In her eleventh collection, Invisible Horses (Milkweed Editions, 1997, $12.95), Patricia Goedicke once again displays her talent for writing poems that reveal that rare combination of formal, intellectual, and imagistic vigor. Her subjects include the nature of the sell particularly that odd, sometimes tenuous, relationship between the mind and the body, and the nature of language as an expression of the self. These are the poems of the thinking body, of "what the skin knows" ("What the skin knows"), of "crows falling from a brain sky/full of holes" ("As in a Cage," "Ten Billion Blackbirds"), and they tell us of ourselves like "whirling dervishes," "agitated beehives," buzzing and electric with the physicality of thinking ("Whirling Dervishes I").

What is "extraordinary," one poem tells us, is "being-here // or anywhere," that the body, that "collection of cells," goes about its business and we hardly pause to wonder at the luck of it, our ability to exist, to continue ("Danger of Falling"). And yet, again and again Goedicke does pause to wonder. And in the process these poems register the complexity of that reflection, recording both plenitude and loneliness, gratitude and loss. "Recipe," the book's first poem, offers a particularly compelling image of this difficulty: "the flesh you live in is an anchor/of damp stones, you cannot move with or without it." And again in "Whirling Dervishes I" the speaker marvels at the sheer power contained in the body and yet how slight our consciousness of it: "imagine/all that electricity fizzing/and nobody gets hurt by it." Yet "for every positive/a negative," another poem reminds us, and whatever we think we know about ourselves or one another still leaves us like "stones [that] sit next to each other,/stranded," unable to connect with one another and asking "who am I/really?" ("Under Cygnus"). It is this awareness of complexity and willingness to deal with ideas put forth by Einstein, Rilke, Nietzsche, and Steiner, to cite just a few of the individuals whose words serve as epigraphs in Goedicke's collection, that makes Invisible Horses a particularly challenging - and satisfying - volume of poetry.

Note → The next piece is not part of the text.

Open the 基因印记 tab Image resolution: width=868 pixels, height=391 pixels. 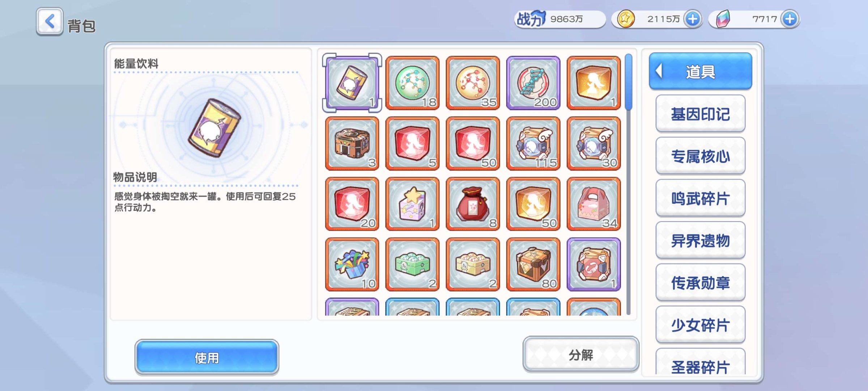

Also responsible for the pleasure of reading this collection, however, is what might be called its formal or technical virtuosity. Here we read long-lined poems and short ones, poems heavily punctuated by commas and those without any punctuation at all, tight couplets and stanzas that travel across the page. And in each case the physical quality of the poem-its shape on the page, its delicacy or sprawl or breathlessness - arises from, as should be the case with all poems, the meaning of its words. Thus the poems of silence, of the difficulties of language, are spare, surrendering much of their pages to white space, to what they cannot say. On the other hand, poems that express the marvel of the body, its quickness, the cells buzzing along whether we know it or not, display their own whirl and buzz on the page, often with long lines and comma after comma rushing us along. The attentiveness that this union of form and content requires cannot be underestimated. In a contemporary poetry climate that is increasingly slack when it comes to "having a good ear" for one's subject, for being concerned about the way a poem's sound and appearance mirror its meaning, Patricia Goedicke certainly stands apart. Just as Invisible Horses takes as its subject the thinking body, the poems themselves are precisely that, having a true physicality on the page, and expressing a relationship that arises from deep within and often resulting in contradictory impulses, impulses of mind and body. "Frantic/as crabs" one moment, "exquisite/as a hummingbird" the next, finally Goedicke's poems are, like ourselves, electric ("Because We Are Not Separate").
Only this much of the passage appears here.